§ TEXTO DE ORIGEM:
------------------------------------

PEDIDO DE PROVIDÊNCIAS. Pesquisa acadêmica. Acesso a dados dos cartórios extrajudiciais. Atestado de óbito. Possibilidade da pesquisa científica.

14 de setembro de 2018

PARECER

 

Trata-se de Pedido de Providências proposto por Geane Silva, aluna do curso de Mestrado em Modelos de Decisão e Saúde da Universidade Federal da Paraíba, por meio do qual solicita acesso a dados dos cartórios extrajudiciais acerca de atestado de óbito, para fins de pesquisa acadêmica.

Informações prestadas pela Gerência de Fiscalização Extrajudicial (Id. 110284).

Autos conclusos.

É o relatório.
Passo a OPINAR.

------------------------------------

§ TAREFAS A REALIZAR:
[1] Por favor, extraia do parecer o trecho que começa em "Trata-se de Pedido" e termina em "É o relatório.".
[2] Responda com base no parecer:
(a) Em que data o parecer foi emitido?
(b) Quem propôs o Pedido de Providências?
(c) Que órgão prestou informações no processo?
Não é preciso consultar a listagem.

------------------------------------

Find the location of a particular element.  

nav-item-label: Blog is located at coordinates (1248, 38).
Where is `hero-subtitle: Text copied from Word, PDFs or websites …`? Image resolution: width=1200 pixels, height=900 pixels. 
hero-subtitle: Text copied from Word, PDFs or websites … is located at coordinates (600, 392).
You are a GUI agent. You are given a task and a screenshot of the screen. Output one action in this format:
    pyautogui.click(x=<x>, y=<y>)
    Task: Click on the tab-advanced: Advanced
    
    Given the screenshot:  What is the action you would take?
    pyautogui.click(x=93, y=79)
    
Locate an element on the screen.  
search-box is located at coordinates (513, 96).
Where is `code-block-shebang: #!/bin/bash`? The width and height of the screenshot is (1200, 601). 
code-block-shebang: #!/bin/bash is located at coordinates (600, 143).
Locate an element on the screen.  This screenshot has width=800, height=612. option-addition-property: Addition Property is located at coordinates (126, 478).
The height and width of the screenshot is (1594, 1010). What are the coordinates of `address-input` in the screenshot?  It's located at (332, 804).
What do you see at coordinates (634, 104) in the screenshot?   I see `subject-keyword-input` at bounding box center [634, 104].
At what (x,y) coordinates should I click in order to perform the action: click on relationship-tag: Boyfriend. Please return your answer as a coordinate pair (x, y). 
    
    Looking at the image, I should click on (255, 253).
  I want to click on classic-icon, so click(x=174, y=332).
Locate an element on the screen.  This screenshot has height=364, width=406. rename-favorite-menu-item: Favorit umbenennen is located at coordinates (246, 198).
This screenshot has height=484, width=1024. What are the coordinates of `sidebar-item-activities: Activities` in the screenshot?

------------------------------------

§ RESPOSTAS POR TAREFA:
[1]
Trata-se de Pedido de Providências proposto por Geane Silva, aluna do curso de Mestrado em Modelos de Decisão e Saúde da Universidade Federal da Paraíba, por meio do qual solicita acesso a dados dos cartórios extrajudiciais acerca de atestado de óbito, para fins de pesquisa acadêmica.

Informações prestadas pela Gerência de Fiscalização Extrajudicial (Id. 110284).

Autos conclusos.

É o relatório.

[2]
(a) 14 de setembro de 2018.
(b) Geane Silva, aluna do curso de Mestrado em Modelos de Decisão e Saúde da Universidade Federal da Paraíba.
(c) A Gerência de Fiscalização Extrajudicial.